- Exercise instructions -
Would you please return the lines of the entries below starting at the line that has "Where should I click to: Click the Plugins" and ending at the line that has "Select the Search all blogs radio button", both included, exactly as they are?

=== Excerpted records ===

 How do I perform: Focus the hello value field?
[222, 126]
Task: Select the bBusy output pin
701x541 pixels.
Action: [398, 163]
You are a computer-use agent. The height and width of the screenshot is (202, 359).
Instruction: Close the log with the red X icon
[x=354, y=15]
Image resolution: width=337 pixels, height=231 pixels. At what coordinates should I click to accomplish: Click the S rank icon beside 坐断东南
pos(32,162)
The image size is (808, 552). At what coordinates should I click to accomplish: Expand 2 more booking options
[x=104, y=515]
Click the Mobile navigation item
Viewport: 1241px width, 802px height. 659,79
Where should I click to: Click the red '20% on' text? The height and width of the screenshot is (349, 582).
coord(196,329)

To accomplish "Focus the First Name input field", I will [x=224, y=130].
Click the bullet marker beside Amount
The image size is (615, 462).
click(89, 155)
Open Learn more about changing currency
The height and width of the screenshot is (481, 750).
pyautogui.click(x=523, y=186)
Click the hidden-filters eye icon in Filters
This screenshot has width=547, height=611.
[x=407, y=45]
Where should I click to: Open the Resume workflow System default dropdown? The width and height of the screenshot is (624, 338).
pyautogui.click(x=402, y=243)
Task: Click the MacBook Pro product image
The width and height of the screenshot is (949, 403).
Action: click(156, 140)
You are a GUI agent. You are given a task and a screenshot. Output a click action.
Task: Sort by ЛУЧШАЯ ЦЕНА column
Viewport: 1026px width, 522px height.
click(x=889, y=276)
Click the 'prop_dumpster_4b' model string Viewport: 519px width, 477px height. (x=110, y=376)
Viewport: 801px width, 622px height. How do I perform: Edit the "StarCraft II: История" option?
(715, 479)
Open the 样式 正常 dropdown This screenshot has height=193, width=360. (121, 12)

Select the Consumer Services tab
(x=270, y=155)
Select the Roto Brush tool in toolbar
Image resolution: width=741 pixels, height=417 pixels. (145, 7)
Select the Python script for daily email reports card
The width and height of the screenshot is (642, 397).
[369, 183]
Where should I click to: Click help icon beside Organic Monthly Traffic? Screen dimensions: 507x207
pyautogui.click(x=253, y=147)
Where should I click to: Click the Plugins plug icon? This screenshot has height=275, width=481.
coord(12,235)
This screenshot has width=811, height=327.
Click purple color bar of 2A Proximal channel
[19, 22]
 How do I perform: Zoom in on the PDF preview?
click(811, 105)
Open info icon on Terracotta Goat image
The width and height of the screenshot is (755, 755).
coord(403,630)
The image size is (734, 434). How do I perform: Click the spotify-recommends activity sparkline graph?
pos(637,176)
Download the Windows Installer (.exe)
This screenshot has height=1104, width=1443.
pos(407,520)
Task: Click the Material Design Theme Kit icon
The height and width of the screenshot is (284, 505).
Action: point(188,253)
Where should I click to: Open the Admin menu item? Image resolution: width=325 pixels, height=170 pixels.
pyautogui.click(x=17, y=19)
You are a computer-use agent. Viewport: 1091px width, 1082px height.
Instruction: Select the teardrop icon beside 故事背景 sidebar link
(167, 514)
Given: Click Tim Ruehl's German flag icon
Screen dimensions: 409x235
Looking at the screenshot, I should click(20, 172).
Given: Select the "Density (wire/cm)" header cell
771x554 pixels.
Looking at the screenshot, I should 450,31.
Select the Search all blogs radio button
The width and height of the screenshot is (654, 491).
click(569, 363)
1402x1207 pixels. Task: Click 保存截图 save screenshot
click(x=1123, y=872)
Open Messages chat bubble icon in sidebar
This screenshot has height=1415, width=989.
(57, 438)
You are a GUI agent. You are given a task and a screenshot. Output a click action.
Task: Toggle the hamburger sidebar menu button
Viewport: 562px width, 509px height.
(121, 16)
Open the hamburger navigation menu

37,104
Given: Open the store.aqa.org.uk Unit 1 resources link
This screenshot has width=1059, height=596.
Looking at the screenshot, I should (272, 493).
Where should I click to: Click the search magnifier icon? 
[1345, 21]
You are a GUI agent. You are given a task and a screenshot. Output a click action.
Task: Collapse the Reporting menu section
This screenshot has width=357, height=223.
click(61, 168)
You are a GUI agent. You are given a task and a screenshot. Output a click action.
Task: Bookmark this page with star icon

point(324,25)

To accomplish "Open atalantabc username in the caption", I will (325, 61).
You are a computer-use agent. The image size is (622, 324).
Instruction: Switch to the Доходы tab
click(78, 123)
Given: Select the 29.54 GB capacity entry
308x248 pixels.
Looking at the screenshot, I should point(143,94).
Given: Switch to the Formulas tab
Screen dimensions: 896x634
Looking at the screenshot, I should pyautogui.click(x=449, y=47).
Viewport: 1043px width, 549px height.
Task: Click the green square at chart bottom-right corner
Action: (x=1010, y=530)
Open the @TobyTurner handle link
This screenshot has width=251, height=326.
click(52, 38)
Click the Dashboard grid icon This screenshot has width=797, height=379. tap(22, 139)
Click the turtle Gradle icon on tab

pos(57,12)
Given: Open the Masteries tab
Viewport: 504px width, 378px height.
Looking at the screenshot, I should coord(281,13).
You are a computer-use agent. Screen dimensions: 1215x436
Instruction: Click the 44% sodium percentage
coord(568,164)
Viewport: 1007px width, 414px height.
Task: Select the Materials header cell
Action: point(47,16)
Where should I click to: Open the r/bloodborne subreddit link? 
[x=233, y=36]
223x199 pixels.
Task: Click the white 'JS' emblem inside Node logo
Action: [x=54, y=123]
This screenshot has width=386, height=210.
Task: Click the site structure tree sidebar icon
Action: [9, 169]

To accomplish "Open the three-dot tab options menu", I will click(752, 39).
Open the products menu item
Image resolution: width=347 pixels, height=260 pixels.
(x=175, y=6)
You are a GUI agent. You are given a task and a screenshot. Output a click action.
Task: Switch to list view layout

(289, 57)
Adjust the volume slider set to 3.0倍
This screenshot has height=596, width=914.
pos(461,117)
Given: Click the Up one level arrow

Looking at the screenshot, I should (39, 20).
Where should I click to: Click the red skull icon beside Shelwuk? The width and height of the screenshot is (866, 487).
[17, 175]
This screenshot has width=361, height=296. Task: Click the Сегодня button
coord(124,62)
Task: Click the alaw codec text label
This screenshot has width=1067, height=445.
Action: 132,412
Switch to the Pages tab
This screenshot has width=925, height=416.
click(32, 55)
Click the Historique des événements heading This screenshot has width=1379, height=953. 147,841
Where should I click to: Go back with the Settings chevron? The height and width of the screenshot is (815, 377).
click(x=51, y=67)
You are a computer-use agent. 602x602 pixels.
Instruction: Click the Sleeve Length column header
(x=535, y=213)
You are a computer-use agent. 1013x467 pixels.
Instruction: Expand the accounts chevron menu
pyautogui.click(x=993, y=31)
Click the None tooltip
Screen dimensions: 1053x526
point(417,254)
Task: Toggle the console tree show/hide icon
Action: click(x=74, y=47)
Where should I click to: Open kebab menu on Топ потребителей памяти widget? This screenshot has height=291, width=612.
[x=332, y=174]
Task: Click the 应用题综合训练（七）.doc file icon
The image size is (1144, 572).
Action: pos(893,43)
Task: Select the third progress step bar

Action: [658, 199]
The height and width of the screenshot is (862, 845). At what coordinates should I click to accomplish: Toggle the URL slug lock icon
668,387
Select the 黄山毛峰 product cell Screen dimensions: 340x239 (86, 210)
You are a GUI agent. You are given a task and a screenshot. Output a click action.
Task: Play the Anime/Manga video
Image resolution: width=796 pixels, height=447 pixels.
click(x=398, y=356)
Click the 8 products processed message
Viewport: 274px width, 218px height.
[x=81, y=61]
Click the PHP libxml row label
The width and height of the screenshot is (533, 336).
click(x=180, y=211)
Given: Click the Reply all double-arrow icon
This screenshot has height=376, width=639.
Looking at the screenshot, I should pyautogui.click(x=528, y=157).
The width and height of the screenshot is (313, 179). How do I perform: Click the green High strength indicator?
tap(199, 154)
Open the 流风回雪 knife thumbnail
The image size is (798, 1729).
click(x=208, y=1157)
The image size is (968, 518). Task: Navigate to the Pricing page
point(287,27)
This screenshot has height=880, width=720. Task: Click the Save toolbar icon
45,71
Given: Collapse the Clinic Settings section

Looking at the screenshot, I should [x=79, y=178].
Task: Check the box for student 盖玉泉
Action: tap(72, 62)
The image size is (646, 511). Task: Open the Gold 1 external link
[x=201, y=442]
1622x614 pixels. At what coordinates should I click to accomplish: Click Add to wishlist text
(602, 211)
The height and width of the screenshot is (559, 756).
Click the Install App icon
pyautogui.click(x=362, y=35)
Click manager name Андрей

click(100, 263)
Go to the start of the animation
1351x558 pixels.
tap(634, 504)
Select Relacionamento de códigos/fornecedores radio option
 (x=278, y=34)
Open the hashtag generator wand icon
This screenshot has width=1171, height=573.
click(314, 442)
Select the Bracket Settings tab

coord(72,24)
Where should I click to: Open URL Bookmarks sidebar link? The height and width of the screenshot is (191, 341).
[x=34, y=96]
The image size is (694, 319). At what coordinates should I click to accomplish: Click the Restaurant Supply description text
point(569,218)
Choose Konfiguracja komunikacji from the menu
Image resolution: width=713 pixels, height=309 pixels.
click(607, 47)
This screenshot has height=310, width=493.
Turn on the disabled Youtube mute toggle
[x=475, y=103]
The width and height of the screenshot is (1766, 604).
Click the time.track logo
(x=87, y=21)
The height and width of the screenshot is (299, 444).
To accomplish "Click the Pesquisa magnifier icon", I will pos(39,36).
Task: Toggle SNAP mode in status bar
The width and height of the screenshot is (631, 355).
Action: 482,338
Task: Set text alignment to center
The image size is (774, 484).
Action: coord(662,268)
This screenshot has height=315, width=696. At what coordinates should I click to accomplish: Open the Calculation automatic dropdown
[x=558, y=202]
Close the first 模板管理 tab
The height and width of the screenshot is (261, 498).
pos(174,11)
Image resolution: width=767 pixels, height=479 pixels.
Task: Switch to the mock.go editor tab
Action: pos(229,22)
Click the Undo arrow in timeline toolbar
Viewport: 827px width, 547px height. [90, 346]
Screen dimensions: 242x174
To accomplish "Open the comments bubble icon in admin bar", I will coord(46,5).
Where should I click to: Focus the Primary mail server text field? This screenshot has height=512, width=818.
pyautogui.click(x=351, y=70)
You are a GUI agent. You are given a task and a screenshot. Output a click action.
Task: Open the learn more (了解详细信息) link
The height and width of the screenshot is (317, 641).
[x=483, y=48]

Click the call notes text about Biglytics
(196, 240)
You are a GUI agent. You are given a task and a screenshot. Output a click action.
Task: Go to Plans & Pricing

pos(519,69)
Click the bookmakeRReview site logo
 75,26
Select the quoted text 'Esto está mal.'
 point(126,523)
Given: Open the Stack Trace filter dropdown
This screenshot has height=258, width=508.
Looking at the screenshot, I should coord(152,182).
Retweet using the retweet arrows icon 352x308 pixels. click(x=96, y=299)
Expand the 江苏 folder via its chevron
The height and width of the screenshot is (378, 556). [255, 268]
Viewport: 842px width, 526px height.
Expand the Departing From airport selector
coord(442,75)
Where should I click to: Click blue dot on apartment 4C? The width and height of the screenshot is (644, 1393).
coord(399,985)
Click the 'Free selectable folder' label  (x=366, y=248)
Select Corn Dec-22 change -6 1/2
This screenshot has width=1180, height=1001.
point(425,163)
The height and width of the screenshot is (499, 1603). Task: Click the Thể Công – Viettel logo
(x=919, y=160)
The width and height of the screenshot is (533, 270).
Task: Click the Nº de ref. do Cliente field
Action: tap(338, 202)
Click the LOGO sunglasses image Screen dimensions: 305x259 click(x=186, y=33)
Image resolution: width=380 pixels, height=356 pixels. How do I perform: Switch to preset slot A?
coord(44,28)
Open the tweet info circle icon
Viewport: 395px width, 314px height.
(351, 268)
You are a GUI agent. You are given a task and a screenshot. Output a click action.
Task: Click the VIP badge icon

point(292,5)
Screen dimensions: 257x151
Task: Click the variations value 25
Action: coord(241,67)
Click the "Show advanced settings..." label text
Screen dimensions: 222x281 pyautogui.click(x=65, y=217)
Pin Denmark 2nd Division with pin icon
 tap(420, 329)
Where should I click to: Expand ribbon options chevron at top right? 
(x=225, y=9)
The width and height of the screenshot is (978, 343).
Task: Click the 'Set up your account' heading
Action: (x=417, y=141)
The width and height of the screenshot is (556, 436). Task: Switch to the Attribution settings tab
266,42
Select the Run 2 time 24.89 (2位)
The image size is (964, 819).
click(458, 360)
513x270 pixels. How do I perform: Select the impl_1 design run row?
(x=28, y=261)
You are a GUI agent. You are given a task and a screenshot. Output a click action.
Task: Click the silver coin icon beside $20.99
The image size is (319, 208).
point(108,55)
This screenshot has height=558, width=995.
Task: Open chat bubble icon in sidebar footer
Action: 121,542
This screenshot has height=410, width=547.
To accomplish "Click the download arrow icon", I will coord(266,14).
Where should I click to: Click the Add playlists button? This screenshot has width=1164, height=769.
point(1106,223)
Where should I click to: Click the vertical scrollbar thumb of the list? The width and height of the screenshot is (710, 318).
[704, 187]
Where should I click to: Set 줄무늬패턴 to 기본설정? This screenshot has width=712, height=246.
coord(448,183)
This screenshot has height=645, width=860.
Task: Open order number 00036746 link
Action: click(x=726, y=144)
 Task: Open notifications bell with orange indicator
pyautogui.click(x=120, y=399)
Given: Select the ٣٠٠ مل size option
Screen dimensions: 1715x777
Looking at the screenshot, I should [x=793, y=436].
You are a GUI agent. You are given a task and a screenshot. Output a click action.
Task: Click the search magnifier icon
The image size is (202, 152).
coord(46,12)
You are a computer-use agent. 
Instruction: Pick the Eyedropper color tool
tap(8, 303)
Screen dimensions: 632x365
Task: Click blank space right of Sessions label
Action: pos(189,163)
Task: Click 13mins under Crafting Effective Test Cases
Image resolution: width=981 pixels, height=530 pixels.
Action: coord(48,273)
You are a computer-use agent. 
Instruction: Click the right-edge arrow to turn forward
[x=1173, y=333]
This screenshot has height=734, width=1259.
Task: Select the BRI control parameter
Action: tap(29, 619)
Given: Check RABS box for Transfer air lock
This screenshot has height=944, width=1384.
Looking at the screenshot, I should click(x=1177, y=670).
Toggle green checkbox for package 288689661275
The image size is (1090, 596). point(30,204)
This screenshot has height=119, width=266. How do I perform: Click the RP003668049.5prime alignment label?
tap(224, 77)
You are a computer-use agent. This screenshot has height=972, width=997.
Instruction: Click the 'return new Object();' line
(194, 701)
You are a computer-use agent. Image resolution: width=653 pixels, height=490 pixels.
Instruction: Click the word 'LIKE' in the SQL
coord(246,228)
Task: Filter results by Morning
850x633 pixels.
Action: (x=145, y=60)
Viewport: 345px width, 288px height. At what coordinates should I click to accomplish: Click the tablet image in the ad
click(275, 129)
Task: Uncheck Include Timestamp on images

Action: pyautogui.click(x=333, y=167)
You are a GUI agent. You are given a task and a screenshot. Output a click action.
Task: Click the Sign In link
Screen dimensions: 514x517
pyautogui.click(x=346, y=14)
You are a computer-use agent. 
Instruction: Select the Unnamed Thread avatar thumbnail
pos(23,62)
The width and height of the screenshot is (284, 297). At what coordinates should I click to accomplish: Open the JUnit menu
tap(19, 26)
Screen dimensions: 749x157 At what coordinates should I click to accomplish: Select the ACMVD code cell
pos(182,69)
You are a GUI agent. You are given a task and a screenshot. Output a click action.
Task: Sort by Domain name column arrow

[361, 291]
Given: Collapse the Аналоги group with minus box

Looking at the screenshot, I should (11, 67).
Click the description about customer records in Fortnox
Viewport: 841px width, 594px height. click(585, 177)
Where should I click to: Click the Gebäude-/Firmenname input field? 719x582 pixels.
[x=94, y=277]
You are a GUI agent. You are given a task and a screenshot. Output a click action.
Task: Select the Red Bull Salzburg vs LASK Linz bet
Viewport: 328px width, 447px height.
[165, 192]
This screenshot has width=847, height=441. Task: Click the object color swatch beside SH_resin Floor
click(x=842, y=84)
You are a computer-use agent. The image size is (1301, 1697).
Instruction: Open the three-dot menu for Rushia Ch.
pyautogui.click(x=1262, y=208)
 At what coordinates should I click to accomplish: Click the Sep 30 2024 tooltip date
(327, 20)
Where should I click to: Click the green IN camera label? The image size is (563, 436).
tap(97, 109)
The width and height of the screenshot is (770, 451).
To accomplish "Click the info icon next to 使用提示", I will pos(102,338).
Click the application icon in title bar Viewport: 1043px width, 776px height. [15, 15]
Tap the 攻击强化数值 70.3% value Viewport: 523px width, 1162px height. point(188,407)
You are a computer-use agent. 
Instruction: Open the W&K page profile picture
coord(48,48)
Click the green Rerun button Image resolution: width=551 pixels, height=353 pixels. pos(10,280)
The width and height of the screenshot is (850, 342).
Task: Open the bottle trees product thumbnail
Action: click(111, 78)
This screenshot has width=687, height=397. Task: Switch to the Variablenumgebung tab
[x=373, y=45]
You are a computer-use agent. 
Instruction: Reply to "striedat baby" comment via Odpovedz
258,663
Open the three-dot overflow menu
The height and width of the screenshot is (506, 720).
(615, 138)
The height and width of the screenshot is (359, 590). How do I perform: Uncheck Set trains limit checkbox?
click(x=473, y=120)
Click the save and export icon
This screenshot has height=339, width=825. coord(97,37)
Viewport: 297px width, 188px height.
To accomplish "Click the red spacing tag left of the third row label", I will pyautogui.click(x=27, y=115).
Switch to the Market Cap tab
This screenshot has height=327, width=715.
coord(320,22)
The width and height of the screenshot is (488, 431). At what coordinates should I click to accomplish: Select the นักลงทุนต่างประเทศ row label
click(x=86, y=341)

===

- Written solution -
Where should I click to: Click the Plugins plug icon? This screenshot has height=275, width=481.
coord(12,235)
This screenshot has width=811, height=327.
Click purple color bar of 2A Proximal channel
[19, 22]
 How do I perform: Zoom in on the PDF preview?
click(811, 105)
Open info icon on Terracotta Goat image
The width and height of the screenshot is (755, 755).
coord(403,630)
The image size is (734, 434). How do I perform: Click the spotify-recommends activity sparkline graph?
pos(637,176)
Download the Windows Installer (.exe)
This screenshot has height=1104, width=1443.
pos(407,520)
Task: Click the Material Design Theme Kit icon
The height and width of the screenshot is (284, 505).
Action: point(188,253)
Where should I click to: Open the Admin menu item? Image resolution: width=325 pixels, height=170 pixels.
pyautogui.click(x=17, y=19)
You are a computer-use agent. Viewport: 1091px width, 1082px height.
Instruction: Select the teardrop icon beside 故事背景 sidebar link
(167, 514)
Given: Click Tim Ruehl's German flag icon
Screen dimensions: 409x235
Looking at the screenshot, I should click(20, 172).
Given: Select the "Density (wire/cm)" header cell
771x554 pixels.
Looking at the screenshot, I should 450,31.
Select the Search all blogs radio button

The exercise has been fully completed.